“Red alert” for Italy’s recovery plan

“red-alert”-for-italy’s-recovery-plan

Paolo Gentiloni, European Commissioner for the Economy and former Italian PM, issues thinly veiled warnings about Italy’s inability to deliver on its post-pandemic recovery plan. The expert economist Granfranco Polillo gives his readout

On Tuesday morning, an interview on the daily la Repubblica set the Italian political world alight. The interviewee was Paolo Gentiloni, European Commissioner for the Economy and former Italian PM, and the subject was mainly the EU’s ambitious recovery fund, dubbed Next Generation EU (NGEU), set to send €209 billion towards Rome.

Claudio Tito, a prominent journalist at Repubblica, summed up the matter in an op-ed that commented the inteview: “since today, it may be said that in Europe there is a ‘Italy case’. And this was not made known by an enemy of [Italy], but by [Mr] Gentiloni.”

While constant infighting consumes the Italian governing majority, word on the street is that the famously inefficient country will fail to deliver its recovery plan in time, endangering the European funding that should be rolling in every six months.

However, Mr Gentiloni noted, that’s not Brussels’ chief concern. Member countries are expected to deliver their plans by February, so as to access the first wave of European funding in the summer. Instead, Italy should be worrying about its capacity to absorb, and make use of, that money.

Bureaucratic inefficiency is a chronic problem that Italy seems unable to shake off. In this case, though, not being able to meet the rigorous objectives attached to the funds could mean that the following fund slice is withheld by Brussels – a security mechanism established to allow the European capital to oversee €1 trillion across 27 member states at the same time.

Therefore, Italy risks burning a “historic opportunity,” as Mr Gentiloni put it. The government’s draft recovery plan is broadly consistent with EU guidelines, he said, but he also made sure to voice two extremely telling concerns – which, by extension, are also Brussels’.

Firstly, the final plan must not be laden with incentives, because the NGEU plan requires policies that foster economic growth, namely investments and reforms. In short, no helicopter money, or the Commission will have to intervene.

Secondly, there must be some form of dedicated governance to ensure the effectiveness of the recovery effort. This is a direct jab to the government, who has been fighting relentlessly over who should oversee the European money, and who should oversee the overseers. Suffices to say that as of now, Parliament and the executive strongly disagree.

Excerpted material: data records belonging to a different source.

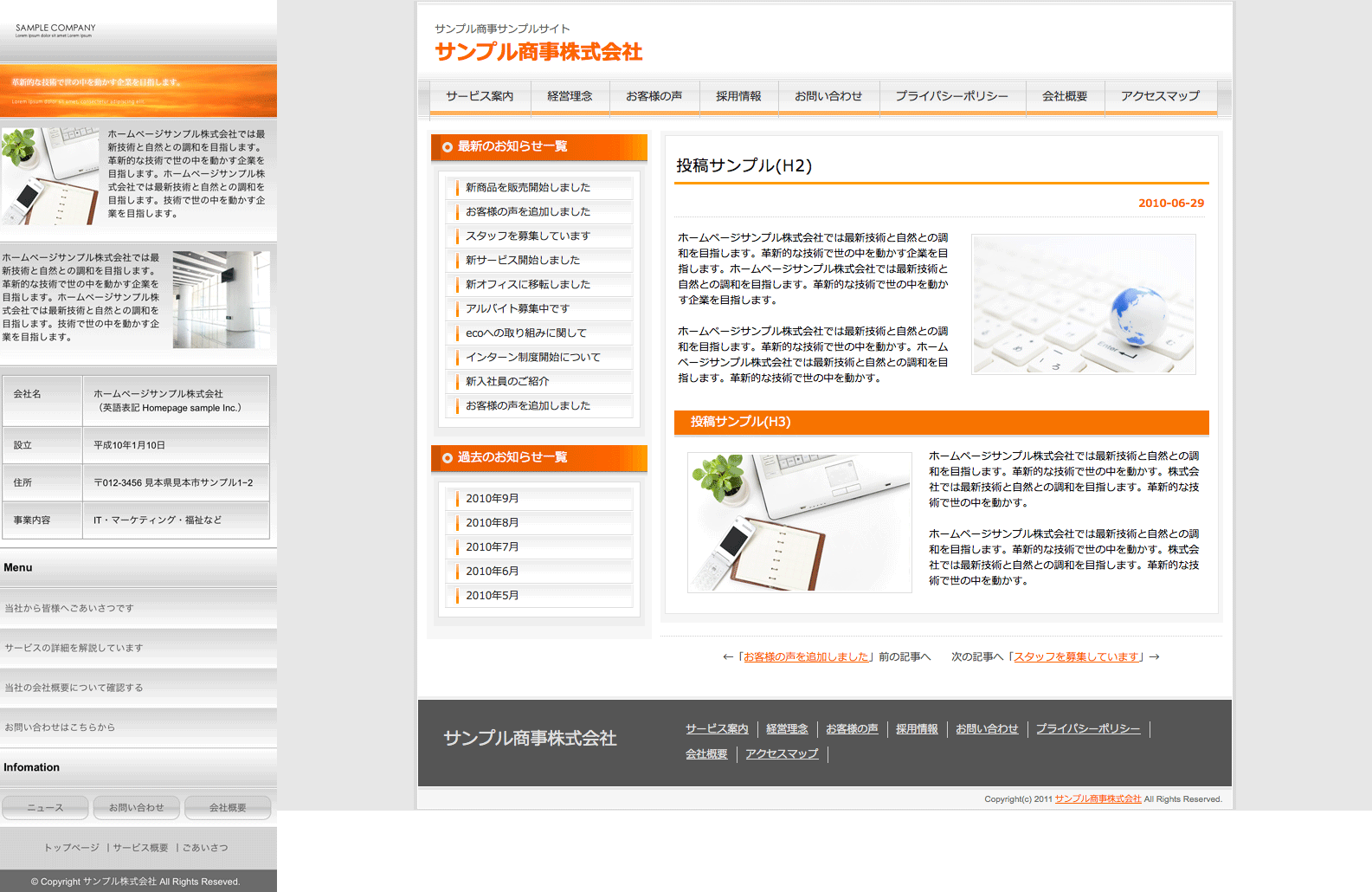The width and height of the screenshot is (1372, 892).
Task: Click the サンプル商事株式会社 site title logo
Action: [x=538, y=52]
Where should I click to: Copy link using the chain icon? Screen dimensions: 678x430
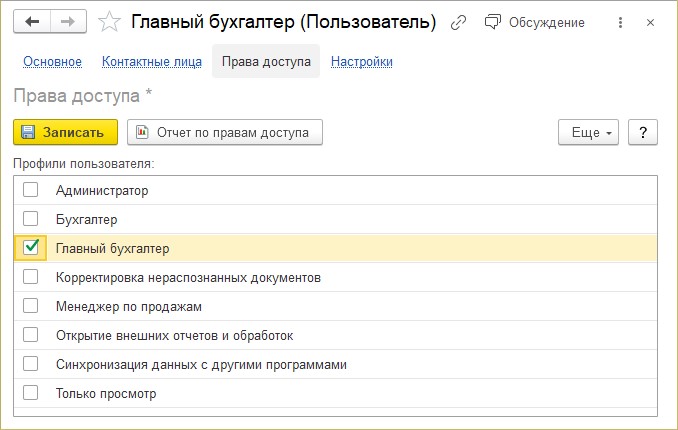[458, 22]

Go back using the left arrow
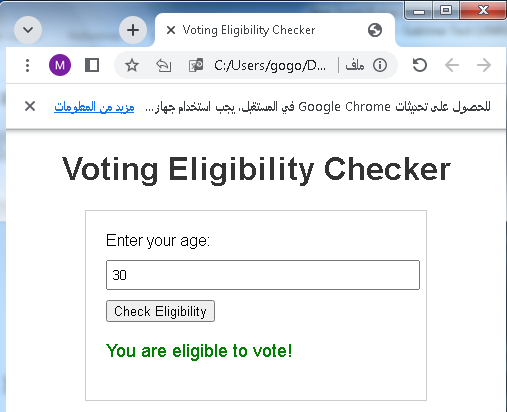452,65
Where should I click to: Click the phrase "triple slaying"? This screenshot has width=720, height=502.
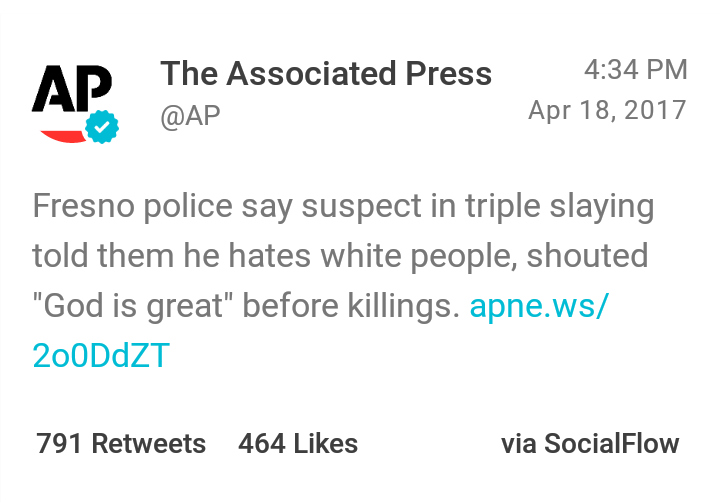tap(560, 207)
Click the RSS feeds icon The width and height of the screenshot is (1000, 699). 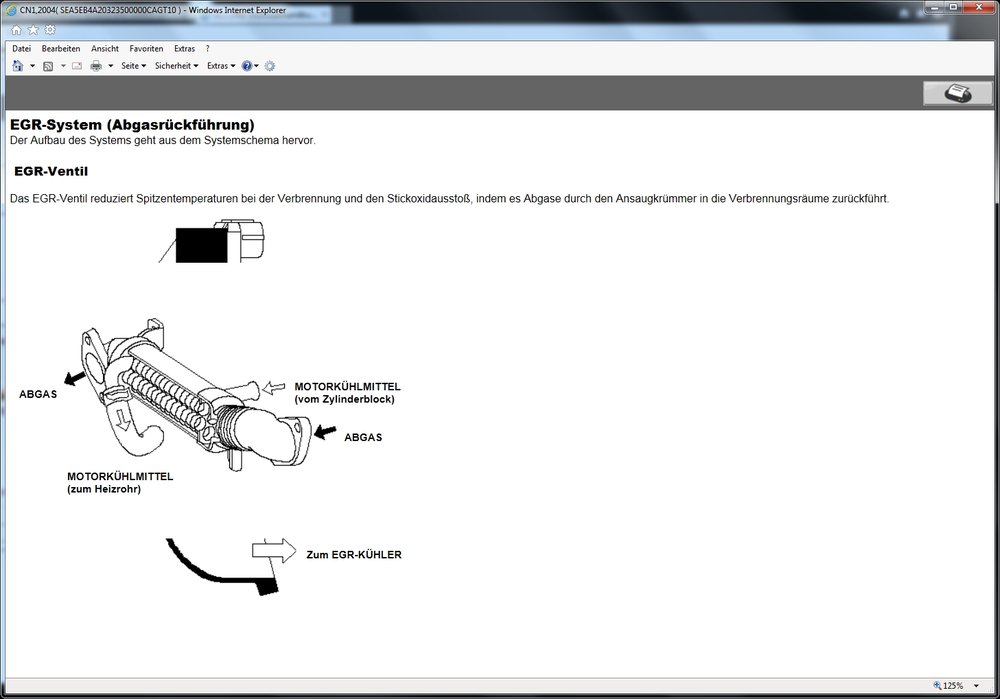point(48,66)
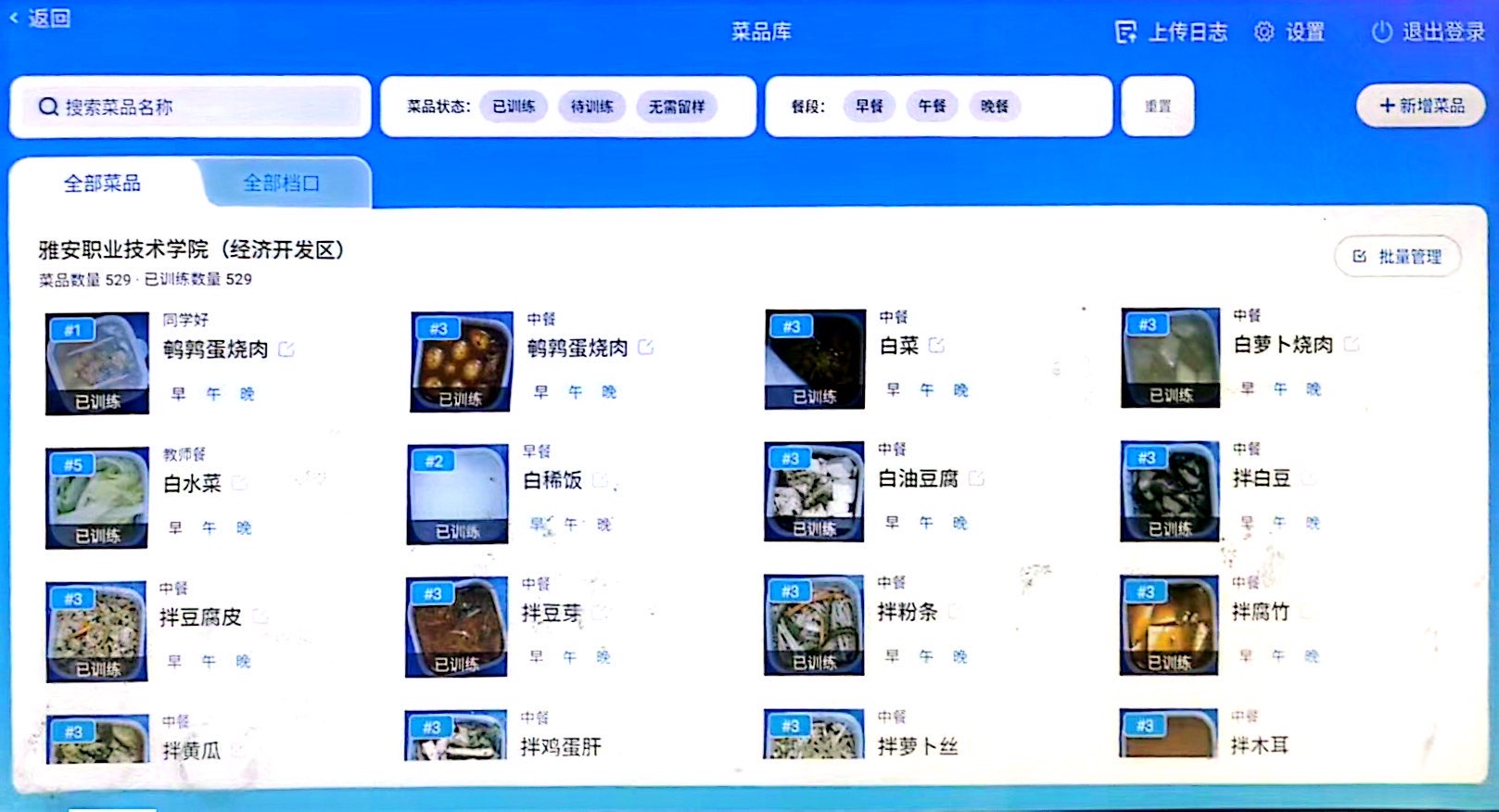
Task: Click the 新增菜品 button
Action: tap(1421, 106)
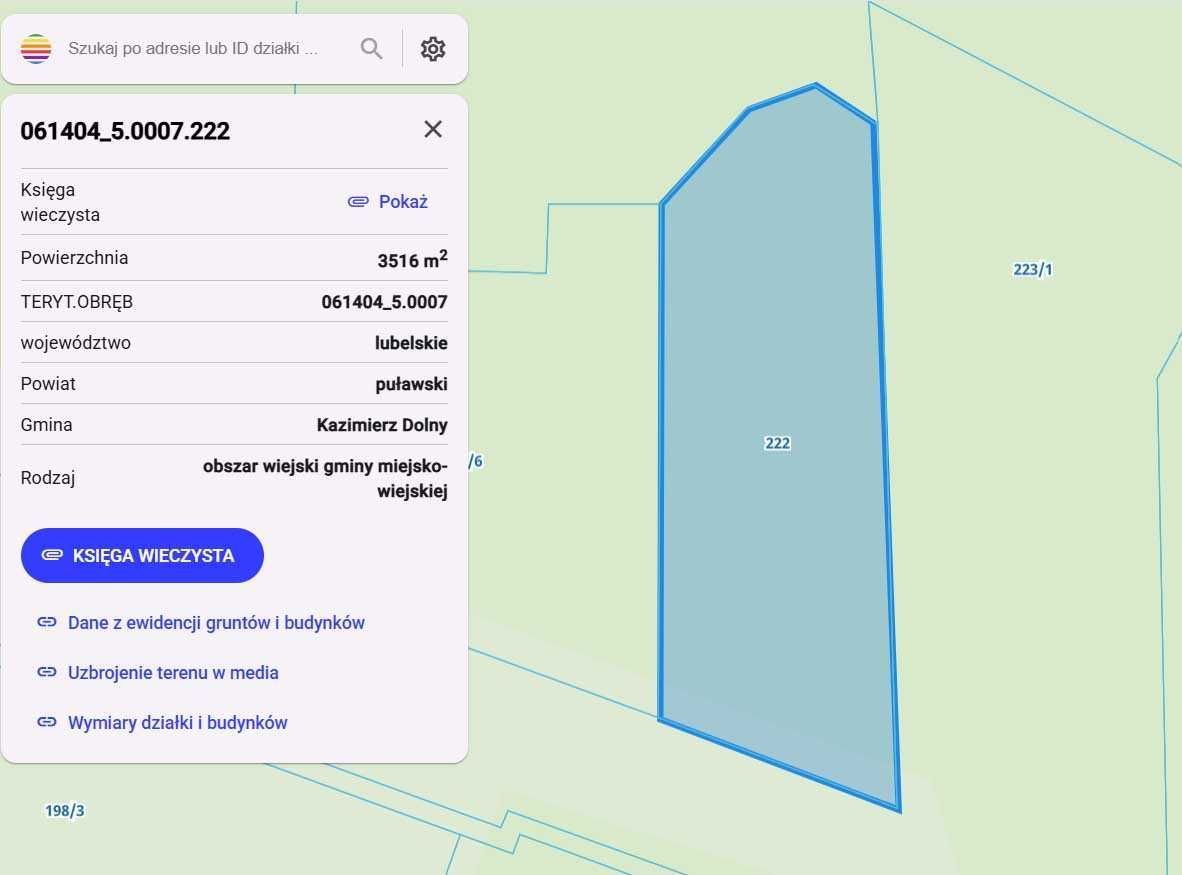This screenshot has width=1182, height=875.
Task: Click the search magnifier icon
Action: [x=371, y=47]
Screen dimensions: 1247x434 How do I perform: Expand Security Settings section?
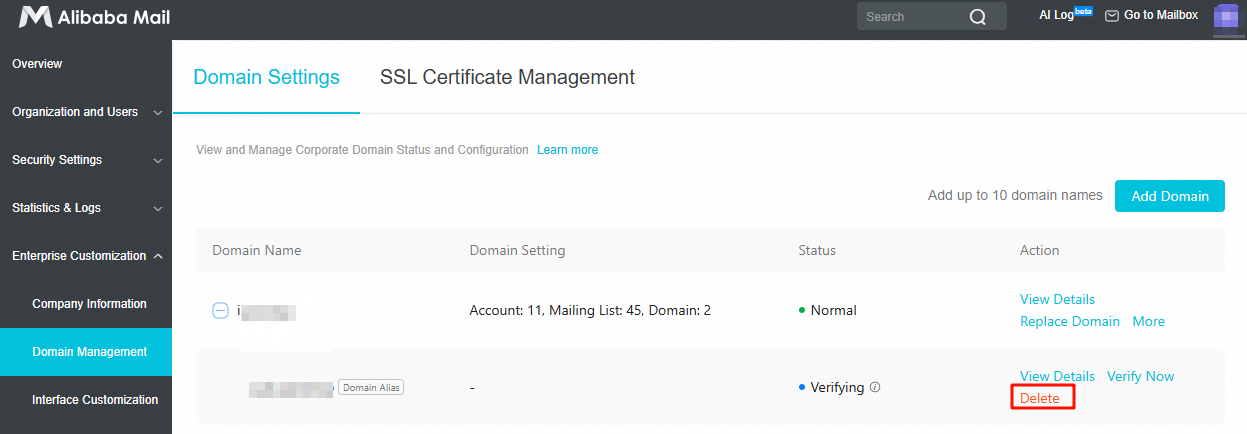point(158,161)
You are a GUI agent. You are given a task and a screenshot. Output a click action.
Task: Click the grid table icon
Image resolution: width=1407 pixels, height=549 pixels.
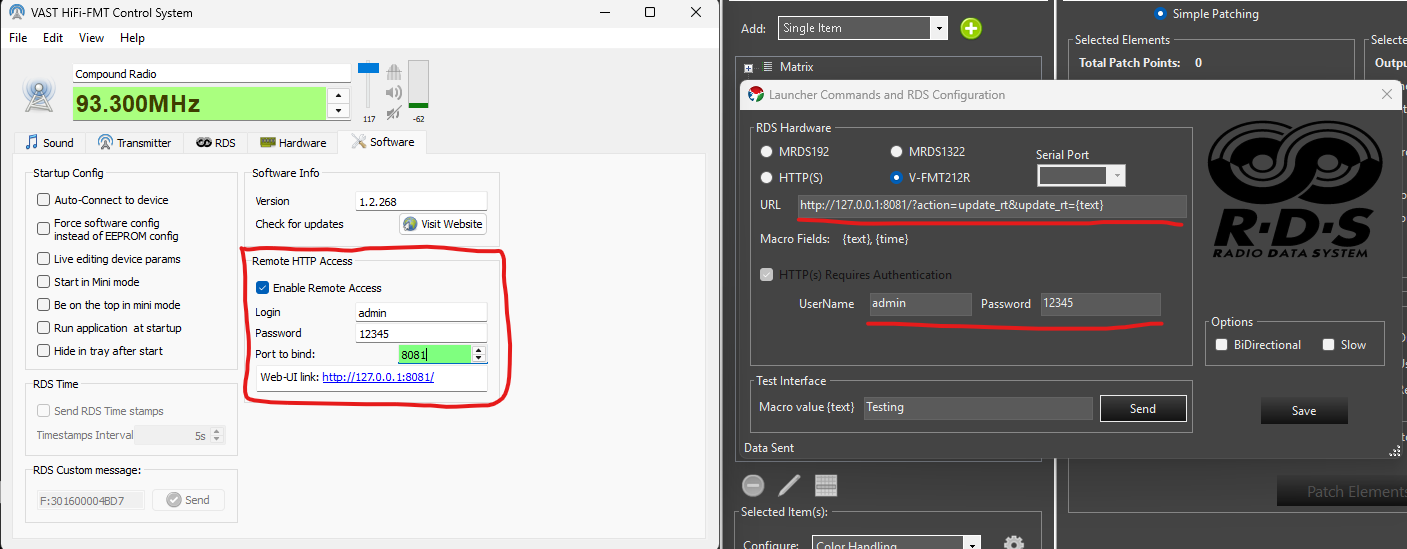click(825, 485)
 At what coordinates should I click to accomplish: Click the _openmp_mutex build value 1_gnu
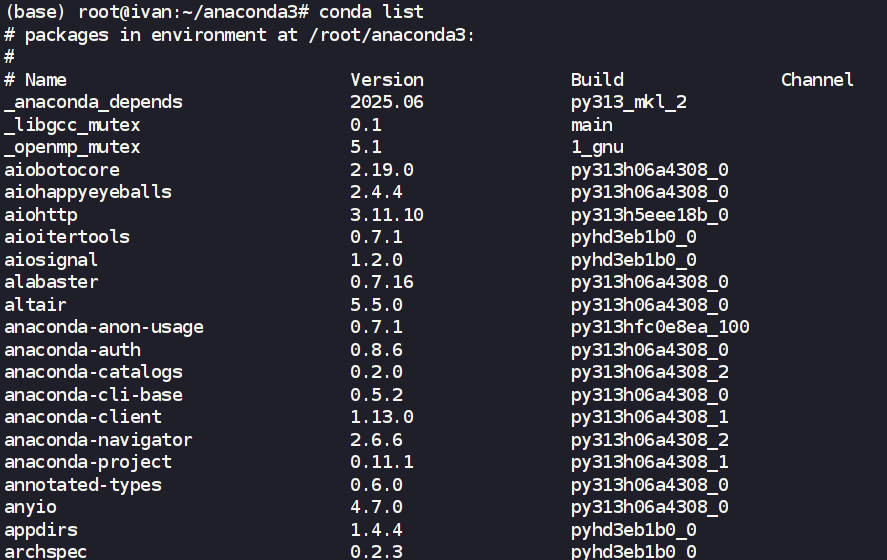(597, 147)
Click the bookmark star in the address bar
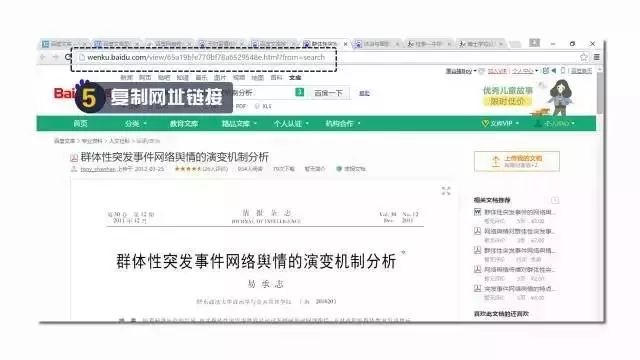Image resolution: width=640 pixels, height=360 pixels. (584, 57)
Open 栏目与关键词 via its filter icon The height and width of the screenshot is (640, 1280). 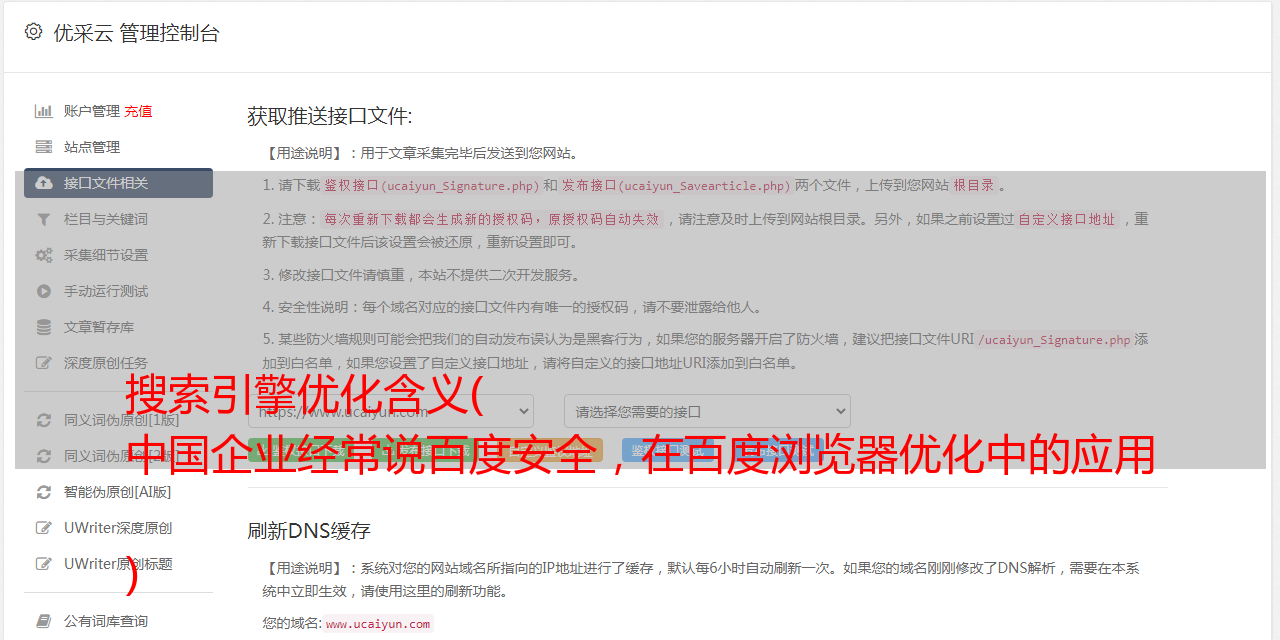44,219
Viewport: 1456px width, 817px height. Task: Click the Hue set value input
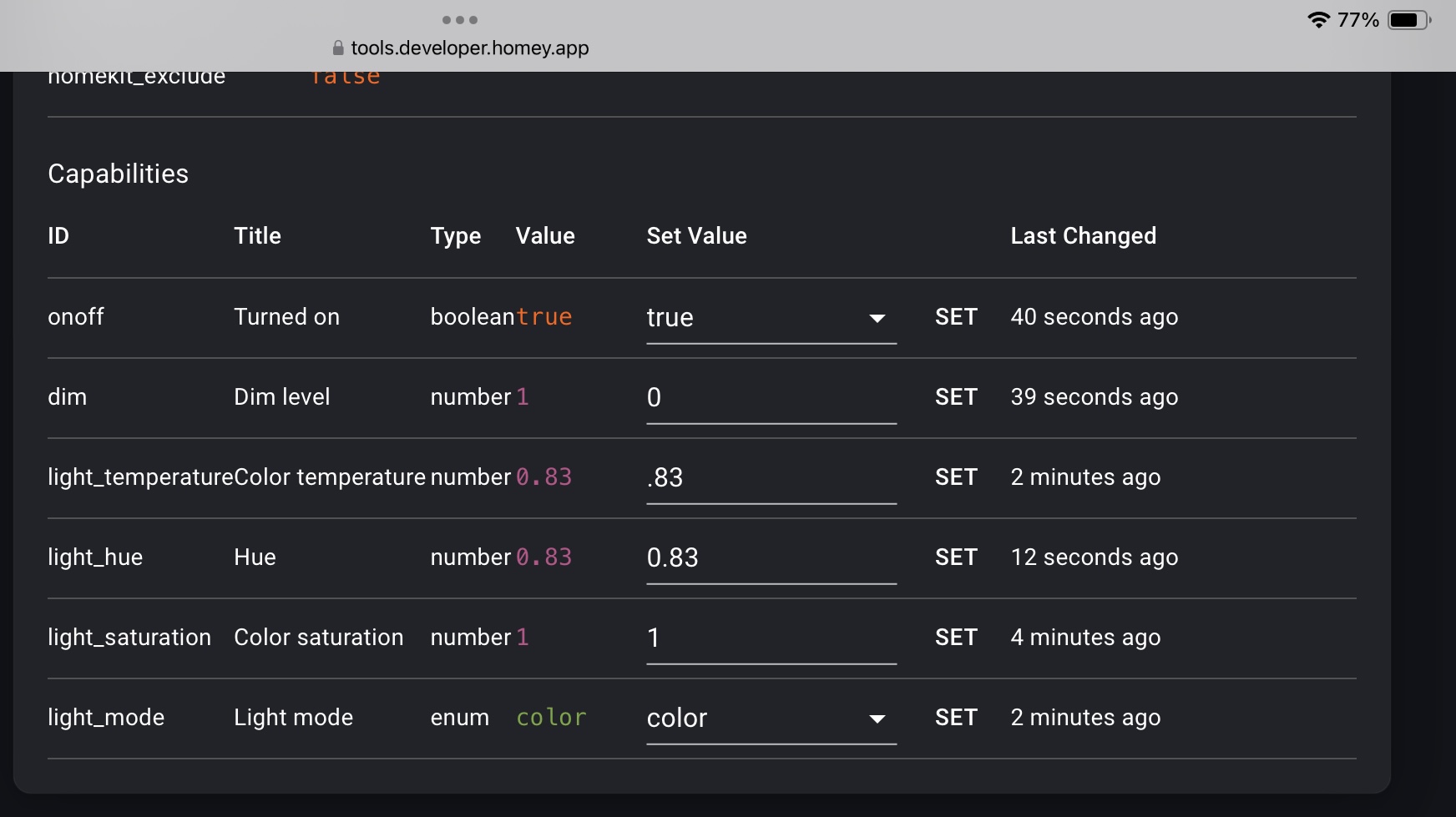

“It’s hard not to share [Mr] Gentiloni’s worries,” commented Gianfranco Polillo, a renowned economist, president of Enel’s stocking division and former undersecretary at the Ministry of Economy.

Brussels does not understand the infighting, he argued, because that very act is – sadly – the raison d’etre of Italian political parties today, in their constant bid to win over parts of the electorate.

But now is not the time to put up a spectacle. Mr Polillo explained that the latest CEBR report, which predicts the evolution of over 195 countries up to 2035, shows that Italy is set to suffer the worst economic failure of them all, with the only possible exception of Greece.

In the words of OECD’s secretary general Angel Gurria, “Italy must improve its long-term growth, to allow for a new rise in living standards and the sustainability of public debt.”

The NGEU could well be Italy’s antidote, like the Marshall Plan – and the ensuing plans – sparked Italy’s “economic miracle” post-WWII. But to achieve that, argues Mr Polillo, a country needs an idea to pursue, a sense of a shared objective, that which seems to be lacking from 2020 Italy. Hence Brussels’ worries.

Throughout the day, politicians across all political spectrums commented Mr Gentiloni’s interview. They all expressed agreement, although their responses also broke along predictable partisan lines: MPs underscored that Parliament should oversee the funds’ managing structure, opposition politicians denounced the inability of the current government to deliver, and governing politicians argued that this is no time to ignite a government crisis.

However, the timing of Mr Gentiloni’s interview was far from casual. Later in the day, the economic minister Roberto Galtieri tweeted a picture of himself in video link with the minister for European affairs Enzo Amendola as well as several other governing MPs. The group was kickstarting an intra-governmental dialogue on the NGEU.

All in all, it seems that the Italian political world has heeded Mr Gentiloni’s words. It remains to be seen whether they will be able to follow them, and lift Italy’s recovery efforts out of the swamping inefficiency.